[Dataset entries]
========

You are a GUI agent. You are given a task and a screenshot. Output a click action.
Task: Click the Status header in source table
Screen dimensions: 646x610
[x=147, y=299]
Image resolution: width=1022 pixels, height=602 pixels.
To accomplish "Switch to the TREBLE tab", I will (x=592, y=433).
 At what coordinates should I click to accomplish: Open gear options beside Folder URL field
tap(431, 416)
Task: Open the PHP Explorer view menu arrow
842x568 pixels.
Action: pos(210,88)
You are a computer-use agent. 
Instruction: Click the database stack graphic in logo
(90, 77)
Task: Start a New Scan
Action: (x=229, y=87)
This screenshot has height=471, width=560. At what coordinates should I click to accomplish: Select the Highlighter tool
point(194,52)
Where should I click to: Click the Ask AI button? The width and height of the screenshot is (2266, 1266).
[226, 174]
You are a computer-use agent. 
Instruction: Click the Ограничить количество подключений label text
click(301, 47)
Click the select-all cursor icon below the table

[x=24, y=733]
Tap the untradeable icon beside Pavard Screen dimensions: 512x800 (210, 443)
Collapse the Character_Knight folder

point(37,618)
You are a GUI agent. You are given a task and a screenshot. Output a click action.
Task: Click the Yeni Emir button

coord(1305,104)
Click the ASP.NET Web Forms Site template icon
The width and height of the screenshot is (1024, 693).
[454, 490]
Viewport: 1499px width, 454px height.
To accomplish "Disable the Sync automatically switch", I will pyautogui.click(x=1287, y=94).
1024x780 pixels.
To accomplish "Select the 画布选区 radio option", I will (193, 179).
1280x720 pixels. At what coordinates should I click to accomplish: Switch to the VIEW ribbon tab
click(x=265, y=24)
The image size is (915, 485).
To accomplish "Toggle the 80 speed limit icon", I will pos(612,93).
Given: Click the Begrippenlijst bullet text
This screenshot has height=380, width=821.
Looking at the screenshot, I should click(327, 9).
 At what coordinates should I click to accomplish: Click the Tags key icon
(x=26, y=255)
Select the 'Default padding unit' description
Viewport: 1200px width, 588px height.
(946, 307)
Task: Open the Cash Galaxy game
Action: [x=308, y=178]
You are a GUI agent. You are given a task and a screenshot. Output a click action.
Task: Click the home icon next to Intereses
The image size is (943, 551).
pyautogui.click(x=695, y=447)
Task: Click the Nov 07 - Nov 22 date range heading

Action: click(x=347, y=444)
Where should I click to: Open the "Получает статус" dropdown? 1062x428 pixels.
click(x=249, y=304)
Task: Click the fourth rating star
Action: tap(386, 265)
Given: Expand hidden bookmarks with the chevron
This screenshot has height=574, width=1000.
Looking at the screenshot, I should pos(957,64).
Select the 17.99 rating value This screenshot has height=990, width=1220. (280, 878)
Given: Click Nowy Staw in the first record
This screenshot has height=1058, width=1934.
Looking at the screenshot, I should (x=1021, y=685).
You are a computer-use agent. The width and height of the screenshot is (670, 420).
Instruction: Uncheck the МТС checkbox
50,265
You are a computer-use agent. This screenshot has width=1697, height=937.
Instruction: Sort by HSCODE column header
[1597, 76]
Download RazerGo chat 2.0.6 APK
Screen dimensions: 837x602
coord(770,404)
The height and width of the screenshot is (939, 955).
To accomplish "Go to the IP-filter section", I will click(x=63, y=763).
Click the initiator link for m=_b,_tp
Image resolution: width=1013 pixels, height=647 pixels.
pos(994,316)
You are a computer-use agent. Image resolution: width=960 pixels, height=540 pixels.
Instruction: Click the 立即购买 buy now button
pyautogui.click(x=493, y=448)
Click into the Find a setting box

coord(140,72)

========

What to do →
Among the lines above, repeat exactly those from the line with "Select the 17.99" to the line with "You are a computer-use agent. Image", counting both ends.

Response for this exercise →
Select the 17.99 rating value This screenshot has height=990, width=1220. (280, 878)
Given: Click Nowy Staw in the first record
This screenshot has height=1058, width=1934.
Looking at the screenshot, I should (x=1021, y=685).
You are a computer-use agent. The width and height of the screenshot is (670, 420).
Instruction: Uncheck the МТС checkbox
50,265
You are a computer-use agent. This screenshot has width=1697, height=937.
Instruction: Sort by HSCODE column header
[1597, 76]
Download RazerGo chat 2.0.6 APK
Screen dimensions: 837x602
coord(770,404)
The height and width of the screenshot is (939, 955).
To accomplish "Go to the IP-filter section", I will click(x=63, y=763).
Click the initiator link for m=_b,_tp
Image resolution: width=1013 pixels, height=647 pixels.
pos(994,316)
You are a computer-use agent. Image resolution: width=960 pixels, height=540 pixels.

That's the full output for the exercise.